TEXTE:
****

Le nihilisme – engendré par l’évidement de l’existence observable dans toutes les sociétés de consommation -, s’est montré à l’œuvre lors de la flambée des banlieues à l’automne 2005. Il faut, à la suite de Nietzsche, rappeler la formule du nihilisme : plus aucune valeur ne vaut par dessus les autres, toutes les valeurs supérieures se déprécient. Quand toutes les valeurs se sont effacées, la violence gratuite (c’est-à-dire non-ordonnée à un sens) devient la seule valeur. Les propos antisémites du “ gang des barbares ” ne constituent pas un discours, à la différence des théories antisémites de naguère ; ils ne sont pas même de l’ordre du slogan dans la mesure où aucune image d’une organisation désirée de la société, fût-elle abjecte, ne s’en détache.

Produit de l’histoire culturelle de l’Europe, le nihilisme est la marque de notre époque. Il se traduit ainsi : consommer, acheter, zapper, sont devenus les buts de la vie. La consommation passe pour la raison d'être de l’existence. Partout se manifeste une définalisation de la vie humaine : tout sens de la vie s’est perdu au profit du fétichisme de la consommation, tout horizon transcendant à été remplacé à par l’économie. Nos contemporains jugent la politique elle-même par le niveau de vie, le taux de chômage et la consommation. Bref, le nihilisme contemporain, qui dans les banlieues rencontre l’antisémitisme, est inextricablement lié à un type consumériste de société.

****

LISTE DES CONSIGNES:
1) Pour chaque affirmation, dites par oui ou par non si elle s'accorde avec le texte sur le nihilisme, et citez mot pour mot le passage qui tranche. (a) La flambée des banlieues a eu lieu à l'automne 2005. (b) Les propos du « gang des barbares » forment un discours comparable aux théories antisémites de naguère. (c) Nos contemporains jugent la politique par le niveau de vie, le taux de chômage et la consommation.
2) Poursuivez le texte sur le nihilisme à partir de sa dernière phrase.

ENTRÉES AFFICHÉES:
****

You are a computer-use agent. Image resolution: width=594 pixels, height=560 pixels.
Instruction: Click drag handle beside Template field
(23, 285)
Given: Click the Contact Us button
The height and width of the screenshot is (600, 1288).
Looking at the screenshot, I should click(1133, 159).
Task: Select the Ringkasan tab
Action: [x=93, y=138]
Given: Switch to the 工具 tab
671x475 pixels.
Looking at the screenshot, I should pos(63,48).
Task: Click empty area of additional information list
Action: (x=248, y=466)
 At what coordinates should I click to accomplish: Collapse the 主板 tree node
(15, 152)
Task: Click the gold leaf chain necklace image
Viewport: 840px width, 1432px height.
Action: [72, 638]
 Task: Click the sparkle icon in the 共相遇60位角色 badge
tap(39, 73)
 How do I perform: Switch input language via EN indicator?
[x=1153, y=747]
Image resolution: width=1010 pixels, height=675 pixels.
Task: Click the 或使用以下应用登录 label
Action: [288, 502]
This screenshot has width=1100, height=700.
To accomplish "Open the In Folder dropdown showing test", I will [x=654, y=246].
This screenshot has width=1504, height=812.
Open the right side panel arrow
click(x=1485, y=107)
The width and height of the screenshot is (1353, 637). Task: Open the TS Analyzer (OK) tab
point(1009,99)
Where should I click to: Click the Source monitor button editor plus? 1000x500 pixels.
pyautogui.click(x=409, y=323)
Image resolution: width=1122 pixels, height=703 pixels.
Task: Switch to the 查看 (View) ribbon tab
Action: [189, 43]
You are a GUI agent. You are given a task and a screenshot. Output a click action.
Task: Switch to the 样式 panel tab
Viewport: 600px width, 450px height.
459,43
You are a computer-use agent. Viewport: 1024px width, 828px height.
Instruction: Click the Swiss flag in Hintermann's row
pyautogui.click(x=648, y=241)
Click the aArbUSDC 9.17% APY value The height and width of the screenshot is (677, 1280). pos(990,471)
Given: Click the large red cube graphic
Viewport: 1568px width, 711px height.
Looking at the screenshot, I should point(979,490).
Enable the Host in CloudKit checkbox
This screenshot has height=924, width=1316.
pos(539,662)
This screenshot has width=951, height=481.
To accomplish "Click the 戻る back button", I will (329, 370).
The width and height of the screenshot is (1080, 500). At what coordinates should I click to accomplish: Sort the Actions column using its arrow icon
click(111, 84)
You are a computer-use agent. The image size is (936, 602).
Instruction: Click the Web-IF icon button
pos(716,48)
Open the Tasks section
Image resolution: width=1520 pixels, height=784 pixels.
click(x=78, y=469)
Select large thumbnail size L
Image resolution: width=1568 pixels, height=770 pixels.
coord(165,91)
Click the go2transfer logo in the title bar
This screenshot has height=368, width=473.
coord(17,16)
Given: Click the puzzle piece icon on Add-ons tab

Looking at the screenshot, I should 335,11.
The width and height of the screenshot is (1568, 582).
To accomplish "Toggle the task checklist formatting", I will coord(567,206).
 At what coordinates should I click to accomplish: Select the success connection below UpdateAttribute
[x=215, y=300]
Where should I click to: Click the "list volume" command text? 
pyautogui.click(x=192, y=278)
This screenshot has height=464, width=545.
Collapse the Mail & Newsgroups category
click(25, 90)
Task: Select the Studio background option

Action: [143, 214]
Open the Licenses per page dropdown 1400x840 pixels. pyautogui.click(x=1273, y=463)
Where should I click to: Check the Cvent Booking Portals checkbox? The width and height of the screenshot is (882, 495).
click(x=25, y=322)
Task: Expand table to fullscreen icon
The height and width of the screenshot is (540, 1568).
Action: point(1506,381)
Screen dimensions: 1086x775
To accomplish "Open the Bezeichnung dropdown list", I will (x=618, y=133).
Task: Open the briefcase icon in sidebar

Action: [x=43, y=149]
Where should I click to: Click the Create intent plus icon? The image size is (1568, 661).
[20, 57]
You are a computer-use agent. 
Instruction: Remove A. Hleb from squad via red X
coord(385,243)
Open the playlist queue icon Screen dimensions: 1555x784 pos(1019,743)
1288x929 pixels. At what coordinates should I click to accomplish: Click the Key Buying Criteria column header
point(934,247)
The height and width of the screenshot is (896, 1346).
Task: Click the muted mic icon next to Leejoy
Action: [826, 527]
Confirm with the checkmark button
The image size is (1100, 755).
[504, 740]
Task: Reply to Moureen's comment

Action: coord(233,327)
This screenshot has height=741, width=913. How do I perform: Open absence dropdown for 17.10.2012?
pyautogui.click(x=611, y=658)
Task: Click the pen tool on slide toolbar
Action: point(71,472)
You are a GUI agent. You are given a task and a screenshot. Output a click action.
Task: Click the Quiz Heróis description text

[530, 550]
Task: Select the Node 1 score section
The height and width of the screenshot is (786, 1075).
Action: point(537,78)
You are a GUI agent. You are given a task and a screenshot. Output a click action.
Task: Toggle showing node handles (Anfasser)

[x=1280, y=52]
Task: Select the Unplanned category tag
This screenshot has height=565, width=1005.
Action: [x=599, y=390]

****

RÉPONSES RÉDIGÉES:
1)
(a) Oui : « lors de la flambée des banlieues à l’automne 2005 ».
(b) Non : « ne constituent pas un discours, à la différence des théories antisémites de naguère ».
(c) Oui : « Nos contemporains jugent la politique elle-même par le niveau de vie, le taux de chômage et la consommation ».

2)
La consommation suppose l’occultation de la dimension du renoncement et du sacrifice de soi au profit de la satisfaction illimitée et immédiate des désirs personnels. Tout devoir est un frein à la consommation : d’une part, il place des valeurs au-dessus de la vie économique, d’autre part il ralentit le circuit économique en refusant de soumettre l’existence au caprice de l’instant présent. L’effacement de la notion de devoir derrière l’exigence d’une extension indéfinie de tous les droits centrés sur la satisfaction des désirs immédiats de l’individu engendre le nihilisme sous la forme suivante: la jouissance individuelle devenue le but de l’existence en société. Le devoir n’est pas compatible avec l’instantanéisme induit par le téléphone portable ou Internet. En promouvant l’instant, l’immédiat, la consommation, la concurrence effrénée entre tous, l’économisme à tout crin décivilise. Loin de se limiter aux banlieues où il prend une tournure violente, où il rebarbarise, le nihilisme mine la société entière.

Un index pour échantillonner ces ravages : à chaque enquête sur les personnalités jugées par nos compatriotes comme les plus marquantes, on ne rencontre que des bonimenteurs, saltimbanques, sportifs, tous insignifiants. On n’y rencontre pas de nom faisant vraiment civilisation, destiné à demeurer dans l’histoire de la culture : pas de savant, pas de créateur artistique, personne du Collège de France, pas de mathématicien. Le nihilisme –comme cet exemple le montre – est la corruption du bon sens. Il n’atteint donc pas seulement les banlieues, mais également les zones pavillonnaires et les centre-villes.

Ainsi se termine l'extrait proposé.